The missionaries had taught them to wave—prolonged goodbyes were one of their accomplishments, but there were too many of them today and Maliki and Rainu were sniveling. And now Lorenzo, who was an educated man and should have known better, came forward with a gift for Harriet which he placed in her hand—and which made Rom turn on him angrily with a few low words in his own dialect.

“Is there something wrong?” asked Harriet, troubled, looking up from the tiny, perfectly carved wooden canoe with paddles the size of splintered matchsticks and an intricate pattern of blue and scarlet painted across its bows. “Should I not take it?”

Rom shook his head. “It’s all right.” But as Harriet thanked Lorenzo, his sense of wretchedness increased. The gift was one traditionally given to ensure safety for those traveling far away across water—and Harriet wasn’t even going in the Amethyst, Lorenzo knew that perfectly well. What the devil had got into them all?

The car arrived. Furo got out and held open the door and Harriet turned to Rom. “Could you be so kind as to remember that I love you absolutely?” she said quietly, almost matter-of-factly. “Could you be so kind as to remember that?”

He bent down then to kiss not her mouth, but her fingers, holding them in a strangely formal gesture to his lips.

“Yes,” he said. “I could remember that. Were I to forget it, Harriet, it would go very ill with me.”

Long after the car was out of sight and he had returned to the house, his Indians still stood on the steps, waving and waving and waving…

The theater was dark and silent, the seats already shrouded. It would be a month before another company made its way to Manaus—a Cossack choir from Georgia.

Would they be the last? Harriet wondered, picking her way across the deserted stage. Was Rom right and would this marvelous and fantastical theater be given over to the mice? Would bats hang from the chandeliers and moths devour the silken hangings? But if it was so—if Mrs. Lehmann’s carriage horses had drunk their last champagne and the grandly dressed audience would no longer sweep across the great mosaic square—it had still been a splendid and worthwhile dream to build a theater here in this place… and one day, surely, it would open its doors again, music would stream from the pit and men, perhaps still unborn, would wait with bated breath for the gold glimmer of the footlights that meant curtain rise.
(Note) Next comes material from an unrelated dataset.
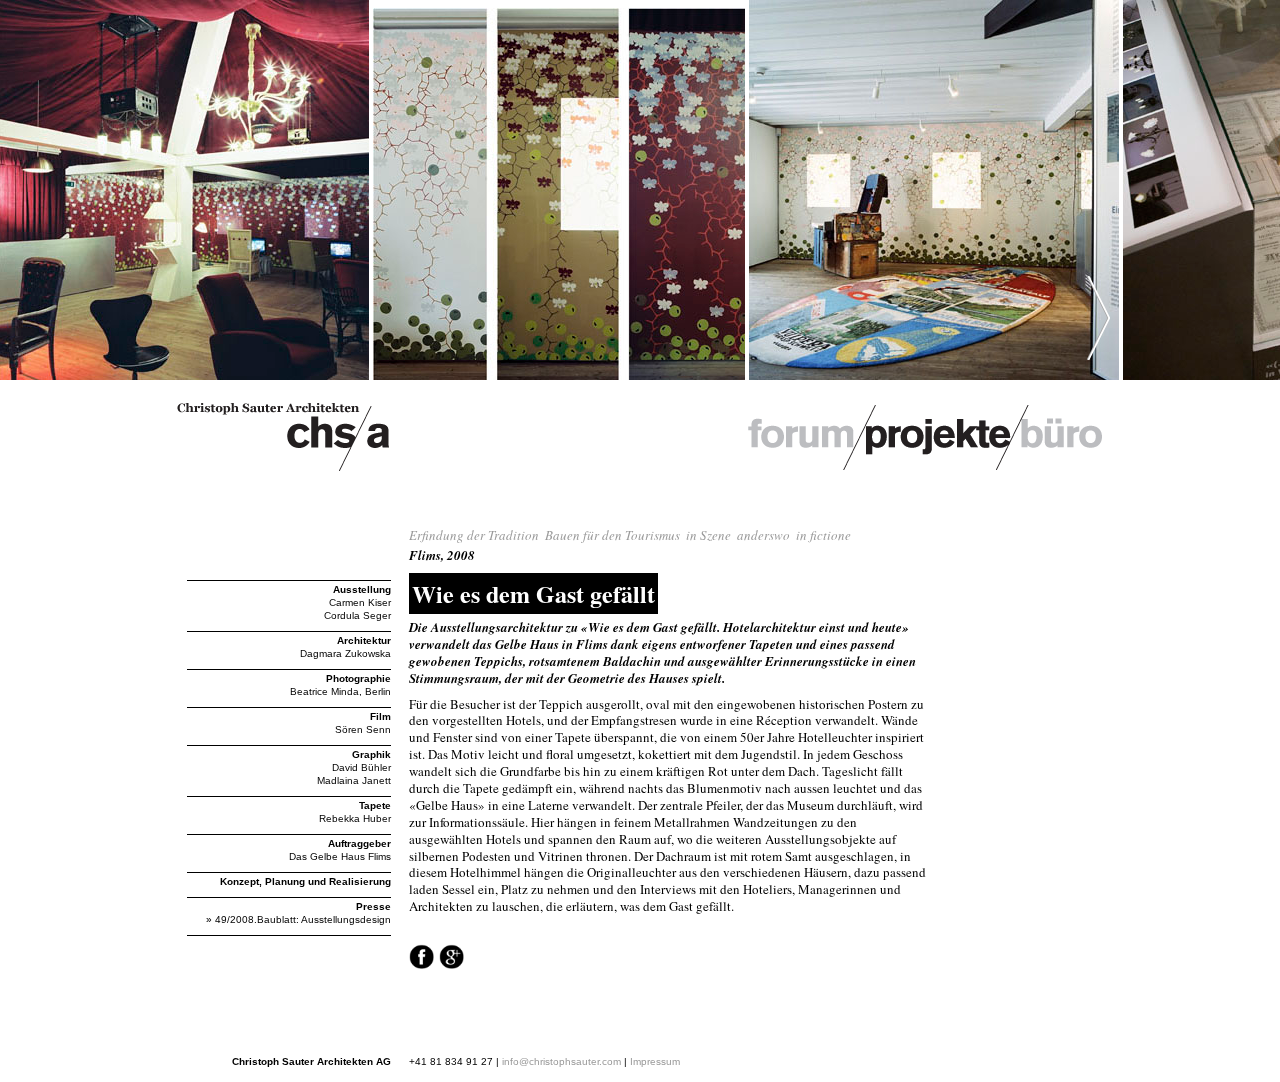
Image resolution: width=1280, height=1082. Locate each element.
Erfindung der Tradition (474, 535)
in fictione (823, 535)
Down in the wardrobe she found a lone stage-hand who at first greeted her with respect, not recognizing in the elegantly dressed girl the little dancer in her shabby clothes—and then as she smiled, he asked her to sit on the last of the skips so that he could close it, as he had asked her to do three months ago in the Century Theater when the adventure began.

Then she went back to the stage-door where Furo was waiting and was driven to the Metropole where she went, first of all, to say goodbye to Simonova.

During the fortnight since Harriet had last seen her, Simonova’s thinness had become spectacular: now she lay like a death’s head on the single pillow. Dubrov for once was absent, supervising the loading of the scenery.

“So,” said the ballerina as Harriet approached and curtseyed. “You are happy. One can see that.”

“Yes, Madame. Extremely happy. But I wish that you—”

“Oh, never mind, never mind,” said Simonova irritably. “Let them clap Masha Repin. Myself, I will be thankful if I can even walk again.”

“But you will, you will! Professor Leblanc is the greatest specialist in the world.”